これらの訴訟によれば、事件の実行犯と関連付けられたChatGPTアカウントが、実社会における銃暴力の現実的な脅威を示していたにもかかわらず、OpenAIは内部の安全チームによる警告を却下していたという。同社は通常、このような場合、警察に通報することが期待されていたが、今回はそれが行われなかった。
警察への通報を拒否したOpenAI
事件の8ヶ月以上前、専門家によってリスクが指摘されていたChatGPTアカウントについて、OpenAIは警察への通報を拒否していた。既に警察は実行犯に関するファイルを保持しており、自宅から銃器を事前に押収していたにもかかわらず、同社は「ユーザーのプライバシーと警察との接触によるストレスを考慮した」と、内部告発者がウォールストリート・ジャーナルに語った。
同社のリーダーらは安全チームの強い勧告を退け、法執行機関への通報を見送った。

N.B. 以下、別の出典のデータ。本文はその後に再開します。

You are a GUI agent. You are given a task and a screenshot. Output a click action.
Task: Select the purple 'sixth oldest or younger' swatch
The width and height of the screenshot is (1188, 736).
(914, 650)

代わりにOpenAIはアカウントを一時停止した後、再びChatGPTを利用できるよう、別のメールアドレスで再登録する方法を実行犯に教えるなど、リスク軽減策を講じなかったと訴訟は主張している。
再登録を促すOpenAIの対応
訴訟資料によると、OpenAIはアカウントを停止した後、実行犯に対して「再びChatGPTを利用するには、別のメールアドレスで登録し直せばよい」と案内していたという。これにより、実行犯は引き続き同社のサービスを利用して計画を立てることが可能となった。
この一連の出来事は、AI企業の安全対策と法的責任に関する新たな議論を呼び起こす可能性がある。特に、AIサービスが暴力的な行動計画の策定に悪用された場合、企業がどのような責任を負うべきかが焦点となるだろう。